Acute myocardial infarction (AMI) is caused by hypoxia and ischemia, with high morbidity and mortality (Bai et al., 2021). AMI often leads to heart failure (HF), which is the major risk patients have to face (Bahit, Kochar & Granger, 2018; Velagaleti et al., 2008). Therefore, effective treatment is needed to reduce the size of myocardial infarction (MI), preserve left ventricular (LV) function, and prevent HF in patients with AMI. After AMI, extensive myocardial injury, impaired myocardial contractility, continuous activation of the neuroendocrine system, and remodeling of extracellular matrix (ECM) occur in the heart, which results in left ventricular remodeling (LVR). Adverse left ventricular remodeling affects cardiac function and increases the risk of HF (Azevedo et al., 2016). Nowadays, myocardial remodeling is recognized as a complex process in response to cardiac overload and loss of functional myocardium, resulting in structural and functional disorders of the myocardium (Van der Bijl et al., 2020).

The post-AMI cardiac response can be divided into three phases: (1) a proinflammatory phase (days 1–3 after MI) aimed at removing cellular debris from the ischemic infarct zone. In the ischemic environment, myocardial cells undergo anaerobic metabolism, cell membrane is unstable, and cells undergo apoptosis, autophagy and necrosis (Fu et al., 2020; Heusch & Gersh, 2017).

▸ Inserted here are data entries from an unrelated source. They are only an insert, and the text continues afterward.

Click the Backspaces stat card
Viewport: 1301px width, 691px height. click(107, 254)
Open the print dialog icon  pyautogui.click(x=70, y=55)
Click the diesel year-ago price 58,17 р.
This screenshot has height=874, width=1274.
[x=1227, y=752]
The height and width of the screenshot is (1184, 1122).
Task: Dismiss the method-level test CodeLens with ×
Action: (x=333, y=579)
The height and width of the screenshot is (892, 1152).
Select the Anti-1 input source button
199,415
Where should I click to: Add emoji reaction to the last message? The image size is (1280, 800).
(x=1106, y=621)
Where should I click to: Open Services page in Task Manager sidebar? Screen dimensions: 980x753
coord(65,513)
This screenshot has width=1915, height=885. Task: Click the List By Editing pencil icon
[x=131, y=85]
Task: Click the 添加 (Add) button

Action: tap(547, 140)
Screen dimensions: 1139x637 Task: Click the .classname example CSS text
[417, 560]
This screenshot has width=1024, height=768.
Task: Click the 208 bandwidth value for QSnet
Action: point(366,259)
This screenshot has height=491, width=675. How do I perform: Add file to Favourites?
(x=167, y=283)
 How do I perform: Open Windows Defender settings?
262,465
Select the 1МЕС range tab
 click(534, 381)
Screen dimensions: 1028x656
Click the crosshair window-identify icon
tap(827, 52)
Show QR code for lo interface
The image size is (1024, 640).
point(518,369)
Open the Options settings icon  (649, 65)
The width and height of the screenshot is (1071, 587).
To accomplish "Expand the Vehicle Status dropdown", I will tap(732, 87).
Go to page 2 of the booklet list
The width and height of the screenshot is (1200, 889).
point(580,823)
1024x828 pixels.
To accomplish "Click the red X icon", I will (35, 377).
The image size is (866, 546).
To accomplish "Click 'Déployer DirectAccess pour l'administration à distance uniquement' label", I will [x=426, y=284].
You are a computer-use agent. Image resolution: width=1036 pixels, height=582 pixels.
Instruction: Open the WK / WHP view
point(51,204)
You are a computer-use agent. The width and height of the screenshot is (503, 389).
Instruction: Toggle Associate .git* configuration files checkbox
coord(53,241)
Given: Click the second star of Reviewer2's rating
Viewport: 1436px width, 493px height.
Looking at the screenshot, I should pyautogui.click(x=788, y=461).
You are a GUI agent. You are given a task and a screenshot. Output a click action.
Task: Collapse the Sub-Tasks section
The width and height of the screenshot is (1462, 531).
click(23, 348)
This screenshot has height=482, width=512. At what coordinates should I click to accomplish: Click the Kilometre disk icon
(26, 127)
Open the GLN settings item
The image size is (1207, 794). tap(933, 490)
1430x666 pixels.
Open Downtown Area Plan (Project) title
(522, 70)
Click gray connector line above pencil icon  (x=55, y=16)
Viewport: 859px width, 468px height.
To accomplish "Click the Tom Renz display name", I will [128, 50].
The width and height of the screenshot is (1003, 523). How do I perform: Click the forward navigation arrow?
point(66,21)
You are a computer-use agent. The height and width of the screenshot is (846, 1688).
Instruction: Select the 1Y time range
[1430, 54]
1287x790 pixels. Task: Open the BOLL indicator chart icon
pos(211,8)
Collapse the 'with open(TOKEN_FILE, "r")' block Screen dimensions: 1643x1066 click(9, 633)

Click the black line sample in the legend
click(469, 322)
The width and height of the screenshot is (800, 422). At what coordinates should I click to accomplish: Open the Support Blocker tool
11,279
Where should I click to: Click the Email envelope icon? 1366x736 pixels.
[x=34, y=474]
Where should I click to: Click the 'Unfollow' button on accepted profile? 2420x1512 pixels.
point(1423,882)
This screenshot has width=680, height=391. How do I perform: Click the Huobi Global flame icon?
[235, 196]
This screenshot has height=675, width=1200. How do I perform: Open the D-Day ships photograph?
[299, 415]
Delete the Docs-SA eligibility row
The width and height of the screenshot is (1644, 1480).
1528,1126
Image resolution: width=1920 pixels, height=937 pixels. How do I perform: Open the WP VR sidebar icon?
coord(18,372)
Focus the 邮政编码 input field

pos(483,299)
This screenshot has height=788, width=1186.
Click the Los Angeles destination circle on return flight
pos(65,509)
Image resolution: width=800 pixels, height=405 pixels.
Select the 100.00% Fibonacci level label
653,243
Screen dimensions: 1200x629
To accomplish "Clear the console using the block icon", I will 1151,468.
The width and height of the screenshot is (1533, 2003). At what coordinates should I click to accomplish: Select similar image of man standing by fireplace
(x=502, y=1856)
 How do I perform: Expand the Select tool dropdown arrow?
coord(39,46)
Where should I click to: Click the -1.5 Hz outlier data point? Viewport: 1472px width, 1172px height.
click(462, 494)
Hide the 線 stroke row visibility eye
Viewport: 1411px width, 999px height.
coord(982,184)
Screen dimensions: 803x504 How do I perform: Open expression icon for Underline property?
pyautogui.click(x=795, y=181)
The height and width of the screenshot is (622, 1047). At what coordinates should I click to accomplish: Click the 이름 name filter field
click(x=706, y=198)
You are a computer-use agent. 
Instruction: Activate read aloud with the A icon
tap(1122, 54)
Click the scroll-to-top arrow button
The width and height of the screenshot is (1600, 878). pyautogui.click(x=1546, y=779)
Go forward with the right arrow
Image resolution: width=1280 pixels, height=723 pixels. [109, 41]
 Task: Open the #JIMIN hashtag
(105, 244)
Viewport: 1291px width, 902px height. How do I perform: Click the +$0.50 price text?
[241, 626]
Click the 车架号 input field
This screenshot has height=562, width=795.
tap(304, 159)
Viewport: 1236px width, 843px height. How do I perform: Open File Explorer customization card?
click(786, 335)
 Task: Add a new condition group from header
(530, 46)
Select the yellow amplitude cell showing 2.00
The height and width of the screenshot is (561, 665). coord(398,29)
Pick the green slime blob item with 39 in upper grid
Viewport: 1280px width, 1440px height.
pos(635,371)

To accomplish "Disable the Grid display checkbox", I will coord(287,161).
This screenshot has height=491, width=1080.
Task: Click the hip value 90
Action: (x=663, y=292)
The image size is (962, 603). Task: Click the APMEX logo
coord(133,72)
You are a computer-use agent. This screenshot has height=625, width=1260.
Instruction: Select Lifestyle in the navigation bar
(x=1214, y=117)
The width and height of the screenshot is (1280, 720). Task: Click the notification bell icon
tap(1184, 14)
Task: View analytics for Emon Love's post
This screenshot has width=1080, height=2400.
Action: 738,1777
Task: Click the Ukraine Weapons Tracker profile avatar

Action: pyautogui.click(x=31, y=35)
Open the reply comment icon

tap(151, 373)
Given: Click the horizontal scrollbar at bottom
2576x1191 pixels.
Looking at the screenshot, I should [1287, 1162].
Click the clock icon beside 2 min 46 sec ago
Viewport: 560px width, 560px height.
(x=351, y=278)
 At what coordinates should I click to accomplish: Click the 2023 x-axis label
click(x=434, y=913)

Neutrophils and macrophages lead to destruction of the extracellular collagen matrix (ECM) and enlargement of the infarct area, thereby changing the shape of the ventricle, and the infarct myocardium becomes thinner and dilated. (2) During the repair period (4–7 days after MI), acute inflammatory mechanisms are down-regulated and myocardial injury is alleviated, while wound healing and scar formation are performed to prevent cardiac rupture. After the inflammatory response, fibroblasts are directed to the infarct area, where they produce new collagen matrix and form scar tissue (Bhatt, Ambrosy & Velazquez, 2017; Gabriel-Costa, 2018; Sutton & Sharpe, 2000; Xie, Burchfield & Hill, 2013). (3) At the mature stage (7 days after MI), the non-infarcted cardiomyocytes became hypertrophic and the ECM changed. The cardiac ECM is a highly organized structural and functional protein network that surrounds cardiomyocytes and generates a cellular scaffold that maintains LV shape (Iyer et al., 2014). If inflammation and fibrosis-related signals are continuously activated, it may lead to adverse left ventricular remodeling (Ong et al., 2018; Ruparelia et al., 2017; Westman et al., 2016).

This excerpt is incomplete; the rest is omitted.